WORK ORDER –
Whatever appears in the records, retype it exactly, except for the pictures.

TASK MATERIAL –
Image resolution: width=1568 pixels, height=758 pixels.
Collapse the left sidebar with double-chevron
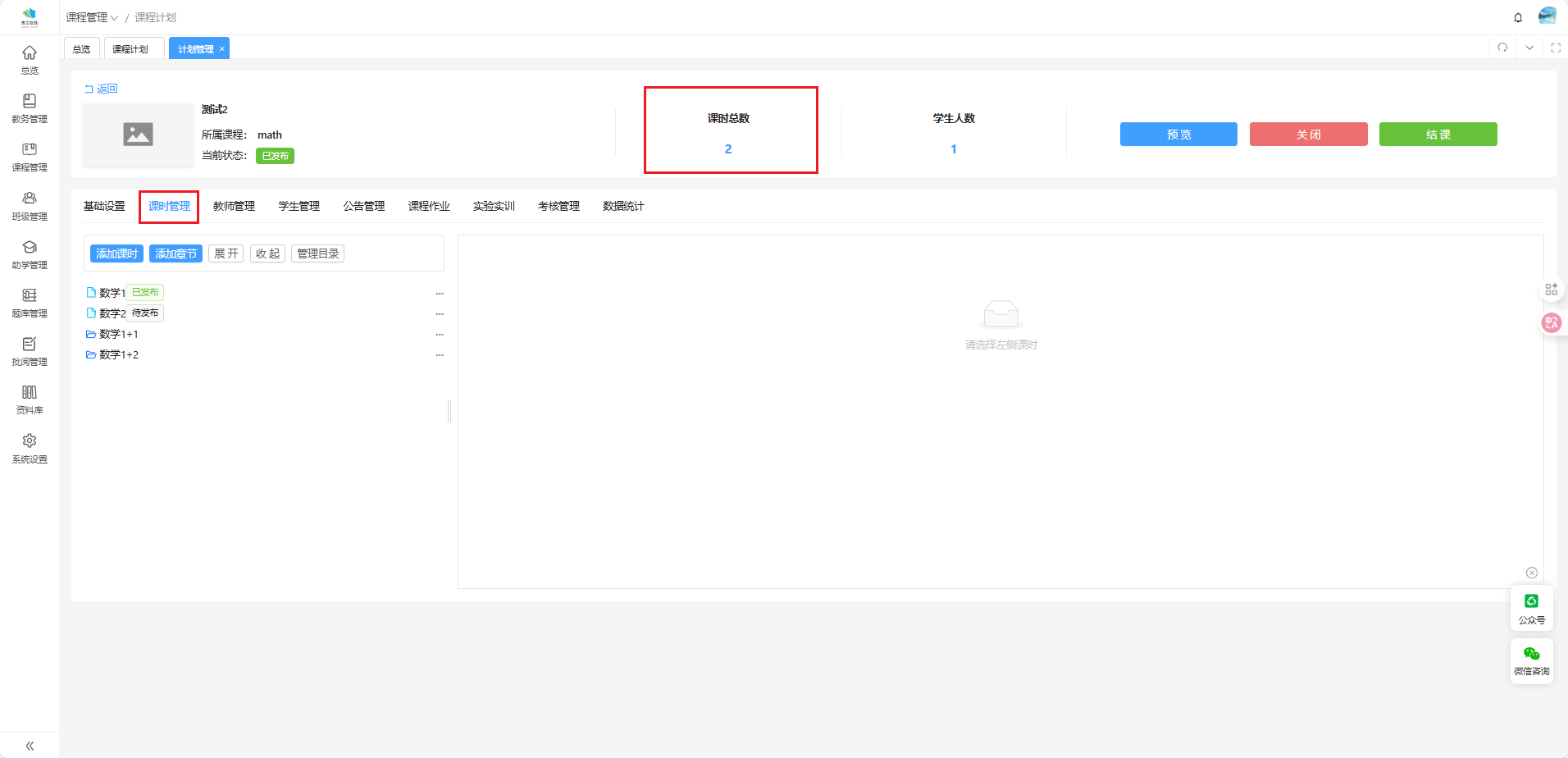click(x=30, y=746)
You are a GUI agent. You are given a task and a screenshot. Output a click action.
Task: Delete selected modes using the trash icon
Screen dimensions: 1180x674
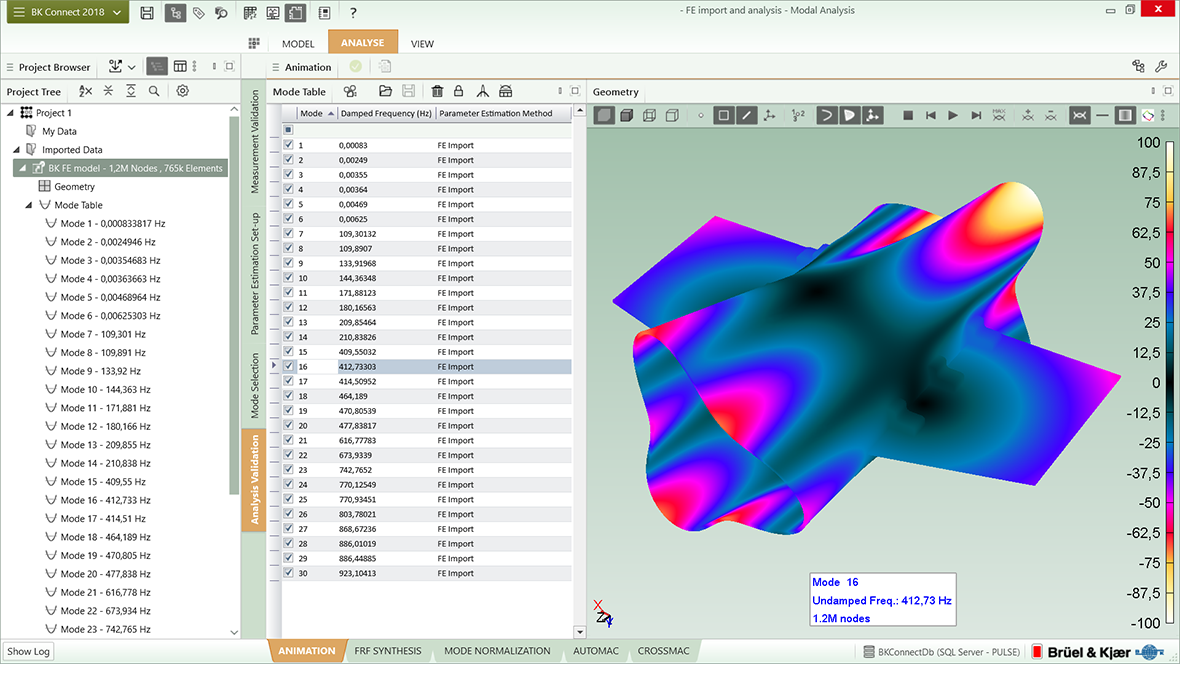click(437, 91)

EXERCISE OUTPUT –
Image resolution: width=1568 pixels, height=758 pixels.
Collapse the left sidebar with double-chevron
click(x=30, y=746)
You are a GUI agent. You are given a task and a screenshot. Output a click action.
Task: Delete selected modes using the trash icon
Screen dimensions: 1180x674
click(437, 91)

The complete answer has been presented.